— STUDY MATERIAL —
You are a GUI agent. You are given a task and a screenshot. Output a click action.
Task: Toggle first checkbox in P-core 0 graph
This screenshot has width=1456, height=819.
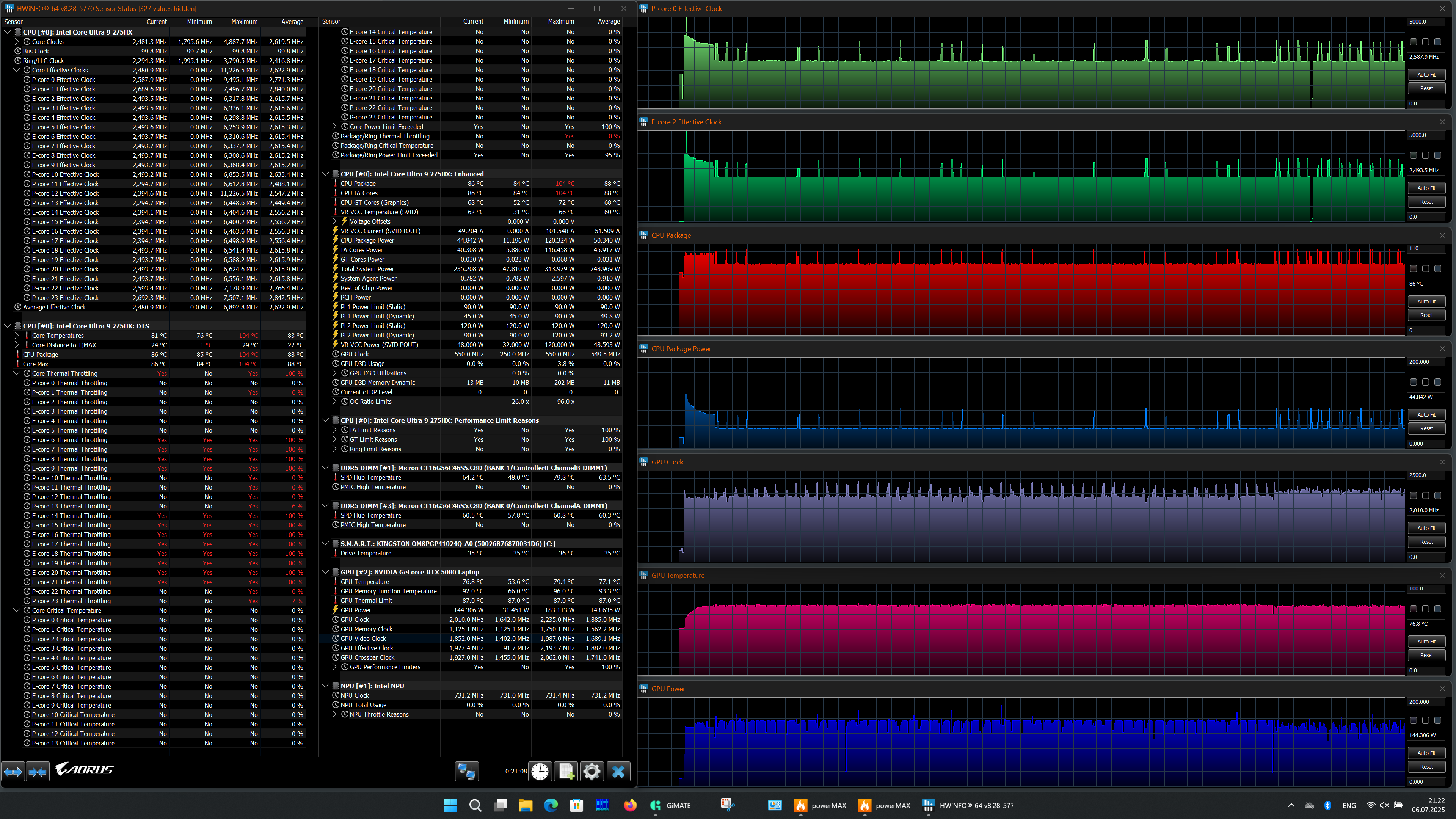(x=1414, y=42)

---

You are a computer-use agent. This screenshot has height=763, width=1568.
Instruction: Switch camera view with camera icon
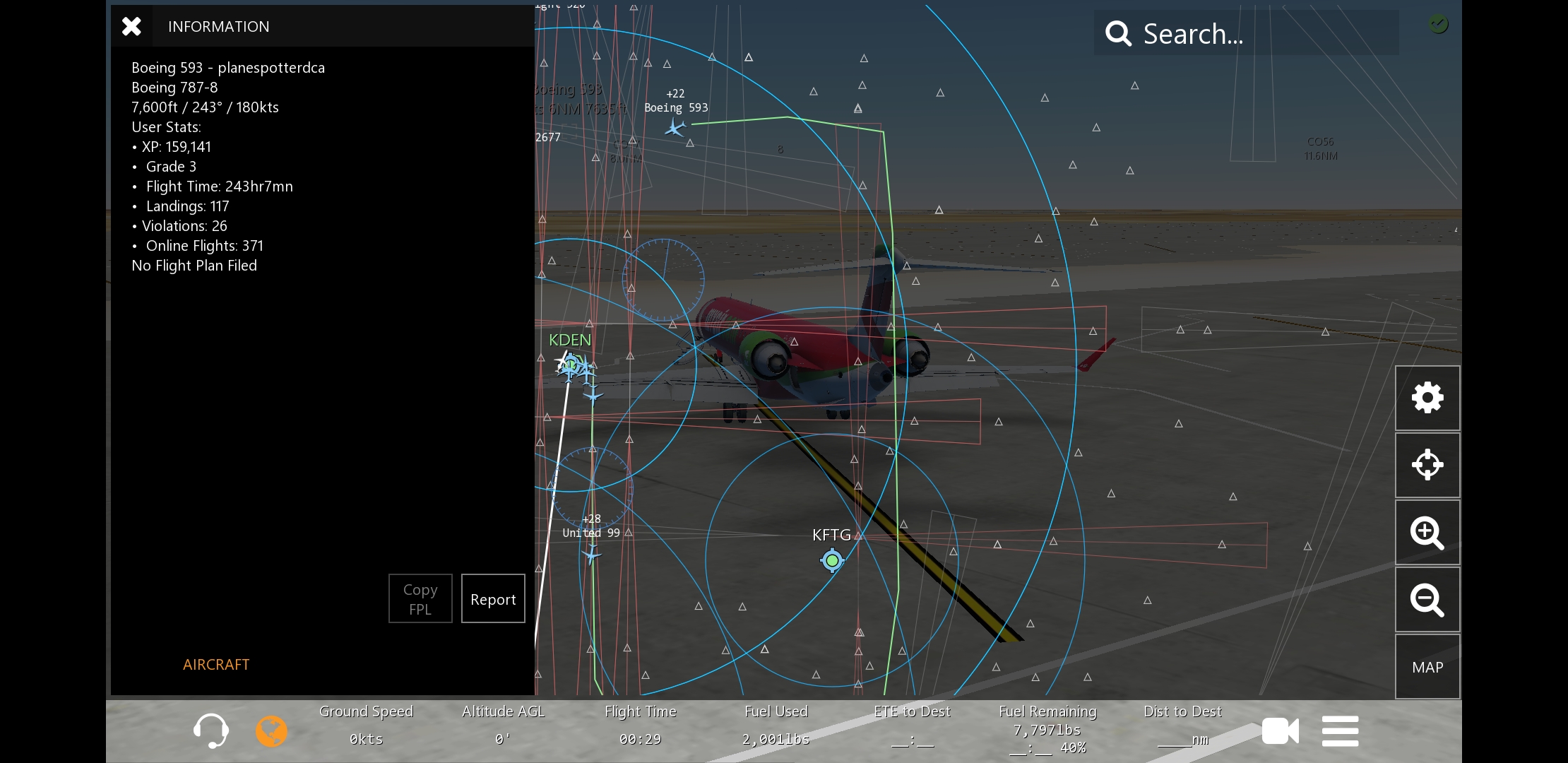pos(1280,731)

— ASSIGNED TASK —
Filter the entries down to the lines with the word "agent" in them, and copy those lines.

— YOUR SOLUTION —
You are a GUI agent. You are given a task and a screenshot. Output a click action.
You are a computer-use agent. This screenshot has height=763, width=1568.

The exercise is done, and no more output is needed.